* _PROBLEM REQUIREMENTS_
Below this line is a set of entries; quote exactly the lines from the line that contains "Click the TRUMP coin icon" to the line that contains "Task: Select the Bold-paragraph row label", both lines included.

━━━ GIVEN ENTRIES ━━━

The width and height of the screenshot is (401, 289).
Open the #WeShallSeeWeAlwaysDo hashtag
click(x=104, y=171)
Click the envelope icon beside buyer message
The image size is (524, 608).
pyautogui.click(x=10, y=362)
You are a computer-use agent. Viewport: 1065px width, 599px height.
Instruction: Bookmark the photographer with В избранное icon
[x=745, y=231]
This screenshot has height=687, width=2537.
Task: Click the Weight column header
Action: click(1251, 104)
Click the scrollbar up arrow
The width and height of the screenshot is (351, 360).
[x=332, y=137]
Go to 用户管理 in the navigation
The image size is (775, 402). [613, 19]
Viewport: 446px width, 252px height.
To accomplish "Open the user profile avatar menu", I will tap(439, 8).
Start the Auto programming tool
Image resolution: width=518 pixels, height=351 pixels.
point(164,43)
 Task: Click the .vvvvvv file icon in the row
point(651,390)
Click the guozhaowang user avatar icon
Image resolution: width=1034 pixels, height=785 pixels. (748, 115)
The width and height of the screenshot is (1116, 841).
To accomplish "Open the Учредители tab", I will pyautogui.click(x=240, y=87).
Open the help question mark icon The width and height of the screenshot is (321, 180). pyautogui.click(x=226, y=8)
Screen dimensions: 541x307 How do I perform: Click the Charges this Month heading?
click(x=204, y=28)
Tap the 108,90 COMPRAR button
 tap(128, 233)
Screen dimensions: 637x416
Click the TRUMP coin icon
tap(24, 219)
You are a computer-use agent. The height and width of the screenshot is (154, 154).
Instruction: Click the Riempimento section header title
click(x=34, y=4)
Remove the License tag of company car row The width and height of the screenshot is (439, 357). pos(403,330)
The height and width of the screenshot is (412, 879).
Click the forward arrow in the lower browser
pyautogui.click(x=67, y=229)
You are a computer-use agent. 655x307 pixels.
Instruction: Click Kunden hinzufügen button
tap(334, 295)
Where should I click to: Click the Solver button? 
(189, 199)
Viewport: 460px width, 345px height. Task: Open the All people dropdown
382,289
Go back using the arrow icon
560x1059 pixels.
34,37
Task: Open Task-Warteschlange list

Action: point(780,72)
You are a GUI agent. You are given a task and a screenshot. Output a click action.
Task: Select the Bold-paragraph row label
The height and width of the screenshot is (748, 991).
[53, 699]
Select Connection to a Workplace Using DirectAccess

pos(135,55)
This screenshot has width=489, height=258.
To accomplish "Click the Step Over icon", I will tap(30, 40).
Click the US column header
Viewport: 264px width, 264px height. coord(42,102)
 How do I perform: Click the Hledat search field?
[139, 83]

━━━

* _RESPONSE TO THE TASK_
Click the TRUMP coin icon
tap(24, 219)
You are a computer-use agent. The height and width of the screenshot is (154, 154).
Instruction: Click the Riempimento section header title
click(x=34, y=4)
Remove the License tag of company car row The width and height of the screenshot is (439, 357). pos(403,330)
The height and width of the screenshot is (412, 879).
Click the forward arrow in the lower browser
pyautogui.click(x=67, y=229)
You are a computer-use agent. 655x307 pixels.
Instruction: Click Kunden hinzufügen button
tap(334, 295)
Where should I click to: Click the Solver button? 
(189, 199)
Viewport: 460px width, 345px height. Task: Open the All people dropdown
382,289
Go back using the arrow icon
560x1059 pixels.
34,37
Task: Open Task-Warteschlange list

Action: point(780,72)
You are a GUI agent. You are given a task and a screenshot. Output a click action.
Task: Select the Bold-paragraph row label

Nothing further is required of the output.